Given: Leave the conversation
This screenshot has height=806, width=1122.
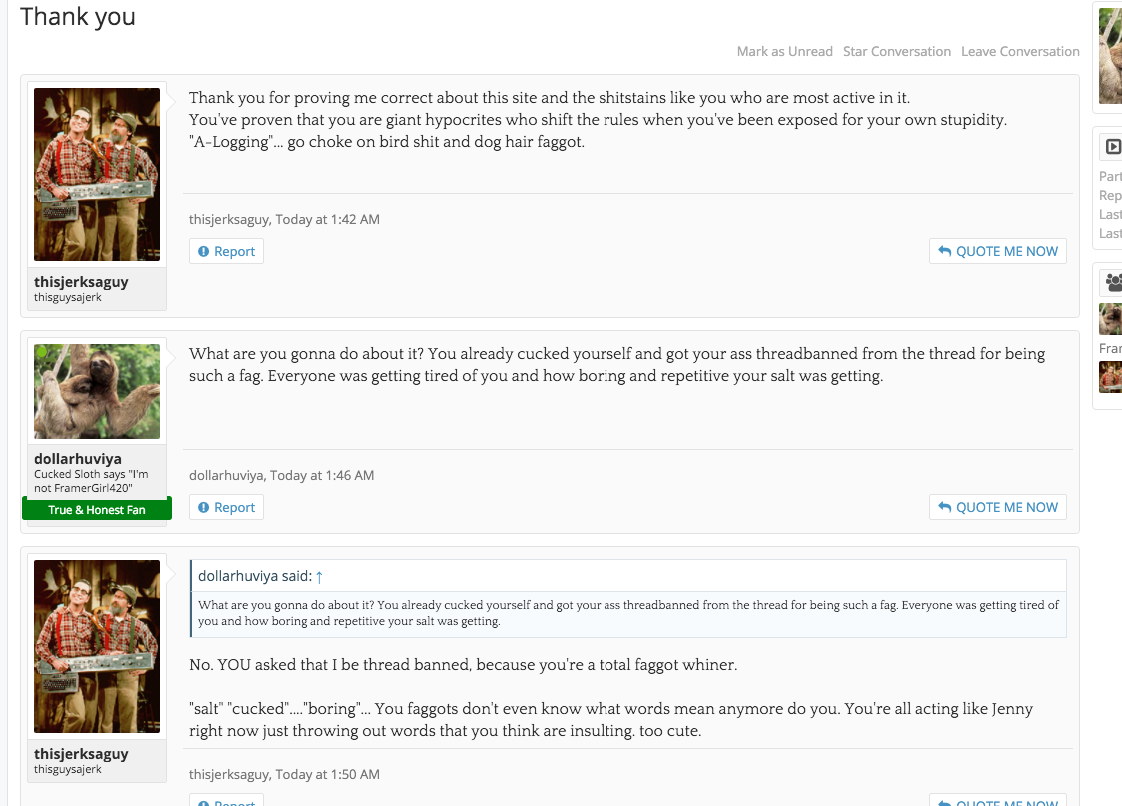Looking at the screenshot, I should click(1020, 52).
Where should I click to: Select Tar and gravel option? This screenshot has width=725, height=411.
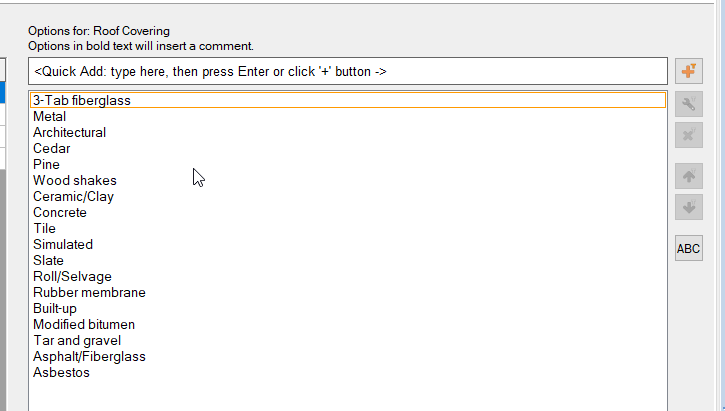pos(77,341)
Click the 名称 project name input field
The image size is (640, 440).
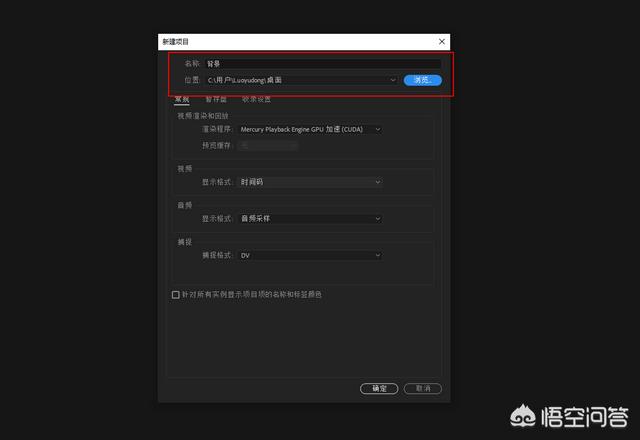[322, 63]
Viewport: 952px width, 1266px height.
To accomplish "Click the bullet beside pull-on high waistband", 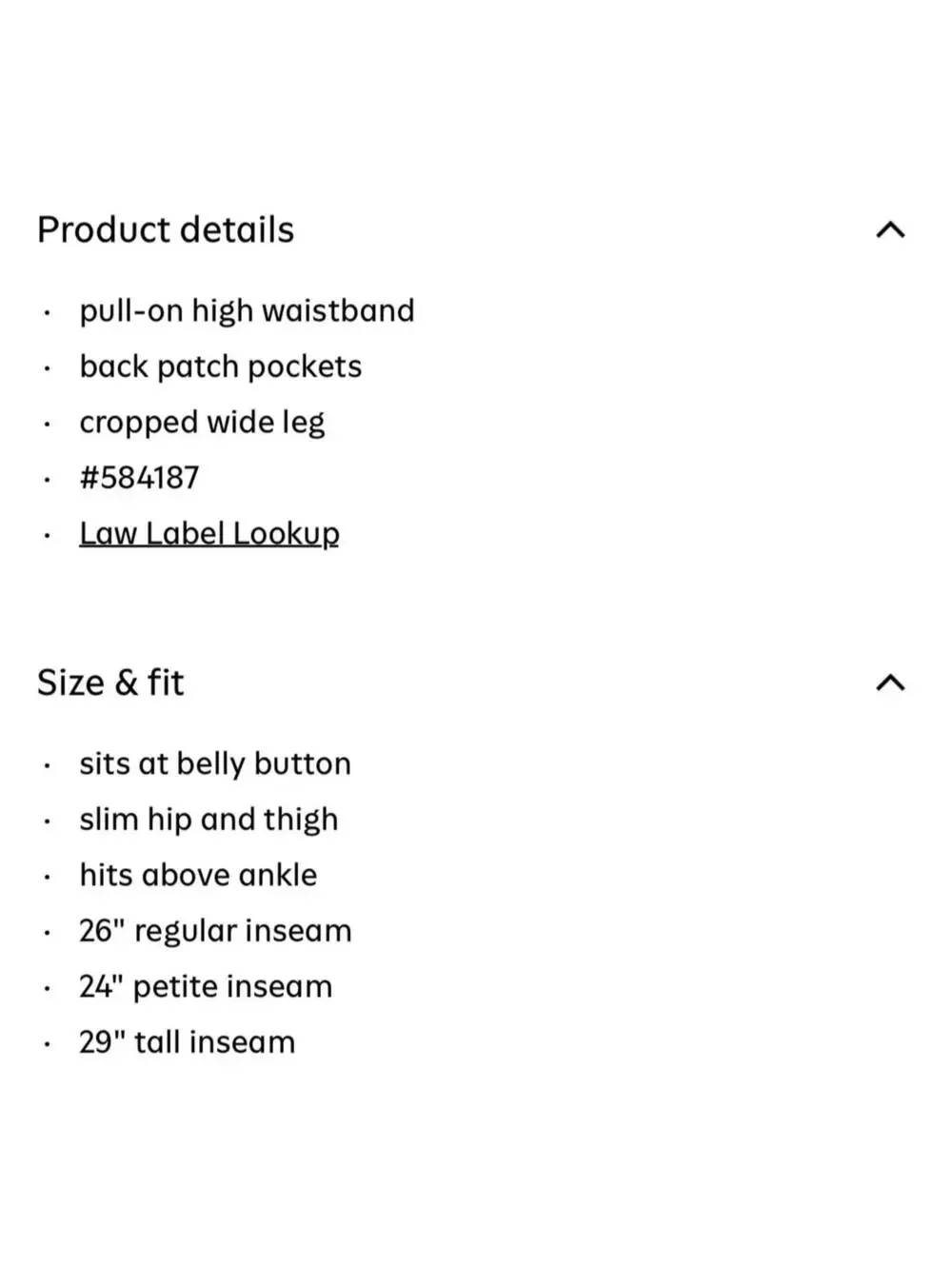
------------------------------
Work instructions: For this exercise, transcribe exactly only the lines from the one containing "Where should I" through the end of the listing, inclusive, without the pictures.

Your response:
Where should I click to: Select Tar and gravel option? This screenshot has width=725, height=411.
pos(77,341)
Click the 名称 project name input field
The image size is (640, 440).
[322, 63]
Viewport: 952px width, 1266px height.
To accomplish "Click the bullet beside pull-on high waistband", 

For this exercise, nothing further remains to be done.